> Do this: Convert the entries, from their first line through the line containing "(x=38, y=333)", into a JSON list of strings. Include both ends, give one string per line, skip blank lines, and leave out the pictures.

> Input:
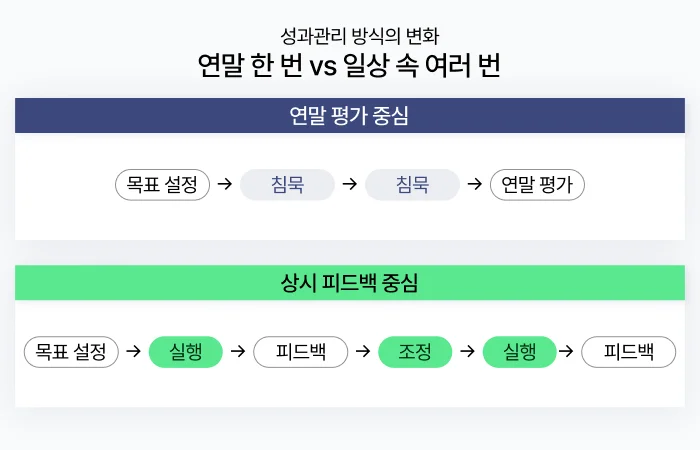The width and height of the screenshot is (700, 450).
Task: Click the first 침묵 gray pill
Action: coord(288,184)
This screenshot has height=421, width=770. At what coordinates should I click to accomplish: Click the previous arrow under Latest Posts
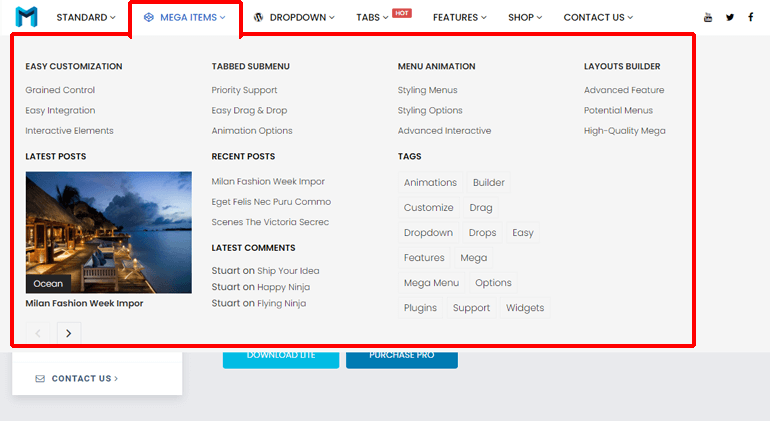(x=38, y=333)
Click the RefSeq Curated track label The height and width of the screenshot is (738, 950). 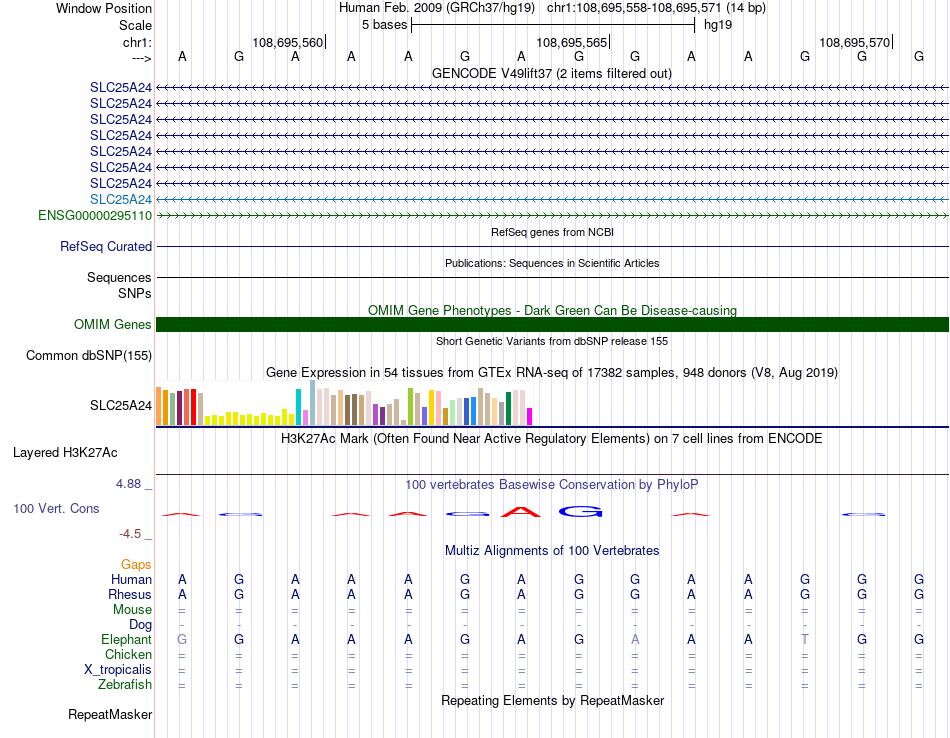pos(106,247)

> Result of this task:
[
  "The width and height of the screenshot is (700, 450).",
  "Task: Click the first 침묵 gray pill",
  "Action: coord(288,184)",
  "This screenshot has height=421, width=770. At what coordinates should I click to accomplish: Click the previous arrow under Latest Posts",
  "(x=38, y=333)"
]